21 Januari 2017   08:07 Diperbarui: 21 Januari 2017   09:32 521
+
Laporkan Konten
Laporkan Akun
Kompasiana adalah platform blog. Konten ini menjadi tanggung jawab bloger dan tidak mewakili pandangan redaksi Kompas.
Lihat foto
Bagikan ide kreativitasmu dalam bentuk konten di Kompasiana | Sumber gambar: Freepik

Belakangan ini, orang ramai – ramai mendadak jadi seorang aktivis. (Lo, kira jadi aktivis itu kaya bikin mie instan ditambah telor dadar ala anak kosan?). Akibat jadi aktivis jadi – jadian inilah dunia juga ikut mendadak angker. Bulu kuduk berdiri ketika mendengar seruan “Reformasi Jilid II”. Atau semboyan “Penjarakan Penista Agama”.  Tidak kalah merinding disko, pas mendengar sorak sorai “Pilgub DKI Jakarta”.  Inilah era dadakan, semuanya serba mendadak. Cabai mendadak mahal, listrik-bbm mendadak naik kelas, gas elpiji mendadak bakal menjulang tinggi.  Alhasil, ibu rumah tangga mendadak deg – degan. Sabar mah, jangan salahkan Bapak yang tak pernah mengandung.

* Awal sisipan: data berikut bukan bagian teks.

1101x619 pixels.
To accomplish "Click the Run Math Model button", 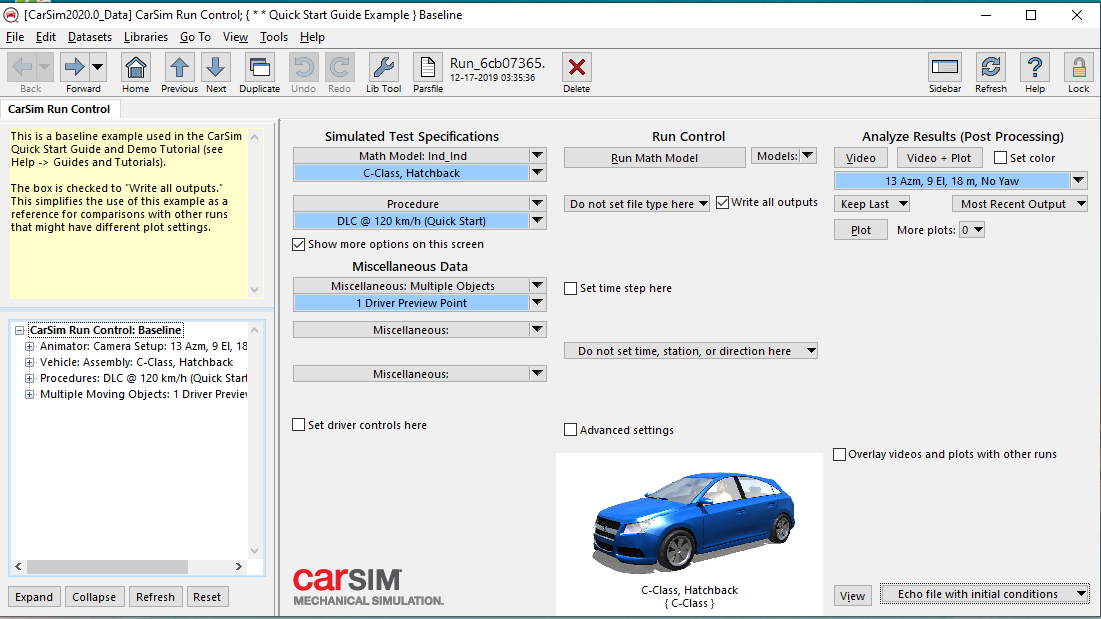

Apa yang enak dalam soal dadak – mendadak? La, wong mendadak jatuh cinta bagi seorang jomblo sejati saja bisa bikin uring – uringan tak karuan. Sabar ya mblo, masih ada Gus Mul yang senasib sepenanggungan, mungkin bahunya bisa jadi sandaran, kasin sudah lama tak berkecimpung di dunia percintaan, hehe.  Satu – satunya di dunia ini yang enak soal urusan dadakan, yaitu “Rujak Dadakan” Kuliner khas Kabupaten Kuningan. Boleh nanti saya kirimkan untuk Cik Prim, kalau mau nerima saya jadi seling(a)nnya, #eh.

 Coba bayangkan deh, kalau semua orang di dunia ini mengamini paham dadakinisme. Semua aktivitas dijalankan serba dadakan, apapun urusannya dianggap enteng, tak ada perencanaan, tak ada kerja keras. Kondisi ini bakal lebih gawat tentunya ketimbang para lelaki yang so gawat pas mendengar pengumuman angka pertumbuhan Janda yang juga mendadak melejit. Para aktivis harunya mencontoh suhunya, wong Karl Mark saja untuk menemukan Ilmu “Kiri” sampai bertapa di gunung Huaguo untuk bertarung dengan Adam Smith. Musuh bubuyutannya, si pemiliki jurus tangan – tangan tak terlihat (Invesible Hand) yang juga tidak ujug – ujug jadi mahaguru “Kanan”.

Pennganut dadakanisme ini sudah mulai tampak bak jamur dimusim hujan. Diamini sebagai sebuah keyakinan yang tak terbantahkan oleh mereka para pemeluknya. Mulai dari generasi tempo dulu, hingga generasi kekinian tak luput dari virusnya. Macem – macem keinginannya, ada yang ingin mendadak jadi magiste dengan membeli Ijasah, ada yang ingin mendadak tergolong mahasiswa berprestasi dengan jual-beli angka. Wajari si, toh dalam tempo singkat saja sekarang bisa mendadak jadi Presiden. Gak aneh kalo kemudian tanda tangannya di dadak “Eh Keceplosan” begitulah beliau sering dadakan.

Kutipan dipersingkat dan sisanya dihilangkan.